Fake Law - The Secret Barrister
As an absolute sucker for loop holes and conspiracy theories (in another life I'd have been a lawyer), this book was exactly what I needed.The Secret Barrister does an excellent job of explaining why that horrendous figure you saw in The Daily Mail actually has nothing to do with giving criminals fifty grand, and everything to do with justice. There's enough fake news on Twitter to make even the smartest minds question fact, but Fake Law takes this to a whole new level and explores just how badly our justice system has suffered at the hands of misinformation.
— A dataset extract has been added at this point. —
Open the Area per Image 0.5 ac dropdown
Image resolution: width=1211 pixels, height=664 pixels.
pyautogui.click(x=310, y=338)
The Undercover Economist - Tim Harford
So being honest, if it hadn't been for the pandemic and being completely bored out of my mind (also why I took up running, but that's another story) I would never have picked up this book. For starters, it has the word 'economy' in the title, and I cannot be arsed with having an annoying, white man, mansplain stuff to me. However, I was pleasantly surprised - whilst Harford may indeed be a white man, he was far from annoying, and, dare I say it, may have sparked my interest in economics? I'm not switching my degree any time soon, but if you want an easy to understand introduction to the subject, with as little talking-down and eye rolling moments as possible, you're not getting a better option than this. (I realise this is far from the 'glowing' review that he probably deserves, but I'm tired and honestly read this back in April, so as much as I enjoyed it and 100% recommend, I had to Google to remember what it even looks like).
So, there we have it folks! 2020's book round up of the year, featuring 20 books I have absolutely no authority to speak on, but that I choose to do so anyway because I'm opinionated.
This year has sucked for so, so many people, and my heart goes out to everyone who feels pretty shit. It has been indescribably horrific for so many, and I feel extraordinarily lucky to have been able to find some solace, as per usual, in an unholy amount of books. The reason I haven't included any links to buy these books is I know this year has taken a financial toll on so many, and so if you know me in real life and want to read any of these, then shoot me a message and I'll send you my copy. In addition, many libraries are still open, and will allow you to order pretty much any book you would like completely for free, so that you can read it at your leisure. I neglected mine for way too long, but they're amazing places - go use it!
I hope you all had a wonderful Hanukkah/Christmas/Kwanzaa/whatever it is you celebrate at this time of year - and if you don't celebrate anything, then I hope you've enjoyed some time off :) With any luck, 2021 will be a whole lot better (and for once in my life I might read fewer books?!?)